[Records from a dataset]
....................

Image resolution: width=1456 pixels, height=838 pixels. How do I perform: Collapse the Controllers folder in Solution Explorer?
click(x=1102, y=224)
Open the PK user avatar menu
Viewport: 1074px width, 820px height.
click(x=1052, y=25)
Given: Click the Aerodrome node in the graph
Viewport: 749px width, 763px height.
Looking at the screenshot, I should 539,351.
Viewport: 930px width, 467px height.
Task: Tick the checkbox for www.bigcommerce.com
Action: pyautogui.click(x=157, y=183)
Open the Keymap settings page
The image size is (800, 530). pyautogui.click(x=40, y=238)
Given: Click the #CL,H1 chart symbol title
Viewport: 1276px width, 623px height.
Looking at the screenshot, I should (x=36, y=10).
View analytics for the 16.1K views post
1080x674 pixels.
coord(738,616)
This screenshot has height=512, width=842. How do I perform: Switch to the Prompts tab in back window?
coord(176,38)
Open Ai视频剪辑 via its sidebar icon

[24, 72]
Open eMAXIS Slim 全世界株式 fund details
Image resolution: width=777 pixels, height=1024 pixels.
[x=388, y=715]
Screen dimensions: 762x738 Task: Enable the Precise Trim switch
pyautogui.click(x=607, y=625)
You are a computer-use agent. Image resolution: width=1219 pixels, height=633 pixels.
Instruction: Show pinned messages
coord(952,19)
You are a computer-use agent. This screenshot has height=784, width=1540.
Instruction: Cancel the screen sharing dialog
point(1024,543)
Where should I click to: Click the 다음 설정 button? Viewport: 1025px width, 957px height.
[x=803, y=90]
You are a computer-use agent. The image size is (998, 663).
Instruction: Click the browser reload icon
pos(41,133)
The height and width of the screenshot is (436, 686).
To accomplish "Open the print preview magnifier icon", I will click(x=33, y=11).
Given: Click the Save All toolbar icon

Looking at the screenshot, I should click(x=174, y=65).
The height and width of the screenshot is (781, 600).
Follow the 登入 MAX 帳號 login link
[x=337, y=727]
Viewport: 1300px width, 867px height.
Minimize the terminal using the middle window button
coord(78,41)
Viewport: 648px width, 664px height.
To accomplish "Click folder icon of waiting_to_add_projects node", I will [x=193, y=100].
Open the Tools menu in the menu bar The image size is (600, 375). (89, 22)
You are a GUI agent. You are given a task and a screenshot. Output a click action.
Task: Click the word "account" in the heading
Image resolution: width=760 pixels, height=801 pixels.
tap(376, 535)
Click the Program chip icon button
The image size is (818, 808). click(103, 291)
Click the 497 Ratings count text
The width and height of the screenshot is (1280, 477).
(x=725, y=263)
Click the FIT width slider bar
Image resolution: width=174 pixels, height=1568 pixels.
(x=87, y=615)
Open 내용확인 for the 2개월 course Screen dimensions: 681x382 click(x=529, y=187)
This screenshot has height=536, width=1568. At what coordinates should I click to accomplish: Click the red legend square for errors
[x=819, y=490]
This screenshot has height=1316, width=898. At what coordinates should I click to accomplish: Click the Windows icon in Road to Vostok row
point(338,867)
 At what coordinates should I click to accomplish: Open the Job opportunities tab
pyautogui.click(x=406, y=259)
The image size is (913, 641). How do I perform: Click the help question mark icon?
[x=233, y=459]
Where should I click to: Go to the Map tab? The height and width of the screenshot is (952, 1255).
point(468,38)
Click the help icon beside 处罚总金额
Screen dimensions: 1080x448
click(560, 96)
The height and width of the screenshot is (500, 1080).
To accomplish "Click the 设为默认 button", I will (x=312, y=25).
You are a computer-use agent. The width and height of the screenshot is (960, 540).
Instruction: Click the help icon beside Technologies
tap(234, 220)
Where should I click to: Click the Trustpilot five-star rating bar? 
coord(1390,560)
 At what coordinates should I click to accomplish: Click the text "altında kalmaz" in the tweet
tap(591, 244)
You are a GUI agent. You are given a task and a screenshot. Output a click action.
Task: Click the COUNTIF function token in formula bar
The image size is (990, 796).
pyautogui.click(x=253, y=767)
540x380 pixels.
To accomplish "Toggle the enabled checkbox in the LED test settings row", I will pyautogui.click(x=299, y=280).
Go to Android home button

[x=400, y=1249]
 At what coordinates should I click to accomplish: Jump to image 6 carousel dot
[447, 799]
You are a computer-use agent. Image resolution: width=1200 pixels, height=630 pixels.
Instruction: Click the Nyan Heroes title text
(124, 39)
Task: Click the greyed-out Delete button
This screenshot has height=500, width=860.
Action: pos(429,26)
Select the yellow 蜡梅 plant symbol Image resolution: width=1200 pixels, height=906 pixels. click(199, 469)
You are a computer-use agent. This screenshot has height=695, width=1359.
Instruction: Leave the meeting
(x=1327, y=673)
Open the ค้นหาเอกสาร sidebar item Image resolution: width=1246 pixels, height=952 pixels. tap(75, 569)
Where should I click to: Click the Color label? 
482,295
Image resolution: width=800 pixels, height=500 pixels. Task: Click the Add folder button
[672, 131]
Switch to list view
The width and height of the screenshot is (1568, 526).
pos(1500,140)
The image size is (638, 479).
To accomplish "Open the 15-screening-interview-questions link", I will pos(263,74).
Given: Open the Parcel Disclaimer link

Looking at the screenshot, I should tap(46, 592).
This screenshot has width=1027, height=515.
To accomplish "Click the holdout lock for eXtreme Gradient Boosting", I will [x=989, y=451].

....................

Work request:
Every line of the data above is to be copied out exactly.

Result:
Image resolution: width=1456 pixels, height=838 pixels. How do I perform: Collapse the Controllers folder in Solution Explorer?
click(x=1102, y=224)
Open the PK user avatar menu
Viewport: 1074px width, 820px height.
click(x=1052, y=25)
Given: Click the Aerodrome node in the graph
Viewport: 749px width, 763px height.
Looking at the screenshot, I should 539,351.
Viewport: 930px width, 467px height.
Task: Tick the checkbox for www.bigcommerce.com
Action: pyautogui.click(x=157, y=183)
Open the Keymap settings page
The image size is (800, 530). pyautogui.click(x=40, y=238)
Given: Click the #CL,H1 chart symbol title
Viewport: 1276px width, 623px height.
Looking at the screenshot, I should (x=36, y=10).
View analytics for the 16.1K views post
1080x674 pixels.
coord(738,616)
This screenshot has height=512, width=842. How do I perform: Switch to the Prompts tab in back window?
coord(176,38)
Open Ai视频剪辑 via its sidebar icon

[24, 72]
Open eMAXIS Slim 全世界株式 fund details
Image resolution: width=777 pixels, height=1024 pixels.
[x=388, y=715]
Screen dimensions: 762x738 Task: Enable the Precise Trim switch
pyautogui.click(x=607, y=625)
You are a computer-use agent. Image resolution: width=1219 pixels, height=633 pixels.
Instruction: Show pinned messages
coord(952,19)
You are a computer-use agent. This screenshot has height=784, width=1540.
Instruction: Cancel the screen sharing dialog
point(1024,543)
Where should I click to: Click the 다음 설정 button? Viewport: 1025px width, 957px height.
[x=803, y=90]
You are a computer-use agent. The image size is (998, 663).
Instruction: Click the browser reload icon
pos(41,133)
The height and width of the screenshot is (436, 686).
To accomplish "Open the print preview magnifier icon", I will click(x=33, y=11).
Given: Click the Save All toolbar icon

Looking at the screenshot, I should click(x=174, y=65).
The height and width of the screenshot is (781, 600).
Follow the 登入 MAX 帳號 login link
[x=337, y=727]
Viewport: 1300px width, 867px height.
Minimize the terminal using the middle window button
coord(78,41)
Viewport: 648px width, 664px height.
To accomplish "Click folder icon of waiting_to_add_projects node", I will [x=193, y=100].
Open the Tools menu in the menu bar The image size is (600, 375). (89, 22)
You are a GUI agent. You are given a task and a screenshot. Output a click action.
Task: Click the word "account" in the heading
Image resolution: width=760 pixels, height=801 pixels.
tap(376, 535)
Click the Program chip icon button
The image size is (818, 808). click(103, 291)
Click the 497 Ratings count text
The width and height of the screenshot is (1280, 477).
(x=725, y=263)
Click the FIT width slider bar
Image resolution: width=174 pixels, height=1568 pixels.
(x=87, y=615)
Open 내용확인 for the 2개월 course Screen dimensions: 681x382 click(x=529, y=187)
This screenshot has height=536, width=1568. At what coordinates should I click to accomplish: Click the red legend square for errors
[x=819, y=490]
This screenshot has height=1316, width=898. At what coordinates should I click to accomplish: Click the Windows icon in Road to Vostok row
point(338,867)
 At what coordinates should I click to accomplish: Open the Job opportunities tab
pyautogui.click(x=406, y=259)
The image size is (913, 641). How do I perform: Click the help question mark icon?
[x=233, y=459]
Where should I click to: Go to the Map tab? The height and width of the screenshot is (952, 1255).
point(468,38)
Click the help icon beside 处罚总金额
Screen dimensions: 1080x448
click(560, 96)
The height and width of the screenshot is (500, 1080).
To accomplish "Click the 设为默认 button", I will (x=312, y=25).
You are a computer-use agent. The width and height of the screenshot is (960, 540).
Instruction: Click the help icon beside Technologies
tap(234, 220)
Where should I click to: Click the Trustpilot five-star rating bar? 
coord(1390,560)
 At what coordinates should I click to accomplish: Click the text "altında kalmaz" in the tweet
tap(591, 244)
You are a GUI agent. You are given a task and a screenshot. Output a click action.
Task: Click the COUNTIF function token in formula bar
The image size is (990, 796).
pyautogui.click(x=253, y=767)
540x380 pixels.
To accomplish "Toggle the enabled checkbox in the LED test settings row", I will pyautogui.click(x=299, y=280).
Go to Android home button

[x=400, y=1249]
 At what coordinates should I click to accomplish: Jump to image 6 carousel dot
[447, 799]
You are a computer-use agent. Image resolution: width=1200 pixels, height=630 pixels.
Instruction: Click the Nyan Heroes title text
(124, 39)
Task: Click the greyed-out Delete button
This screenshot has height=500, width=860.
Action: pos(429,26)
Select the yellow 蜡梅 plant symbol Image resolution: width=1200 pixels, height=906 pixels. click(199, 469)
You are a computer-use agent. This screenshot has height=695, width=1359.
Instruction: Leave the meeting
(x=1327, y=673)
Open the ค้นหาเอกสาร sidebar item Image resolution: width=1246 pixels, height=952 pixels. tap(75, 569)
Where should I click to: Click the Color label? 
482,295
Image resolution: width=800 pixels, height=500 pixels. Task: Click the Add folder button
[672, 131]
Switch to list view
The width and height of the screenshot is (1568, 526).
pos(1500,140)
The image size is (638, 479).
To accomplish "Open the 15-screening-interview-questions link", I will pos(263,74).
Given: Open the Parcel Disclaimer link

Looking at the screenshot, I should tap(46, 592).
This screenshot has width=1027, height=515.
To accomplish "Click the holdout lock for eXtreme Gradient Boosting", I will [x=989, y=451].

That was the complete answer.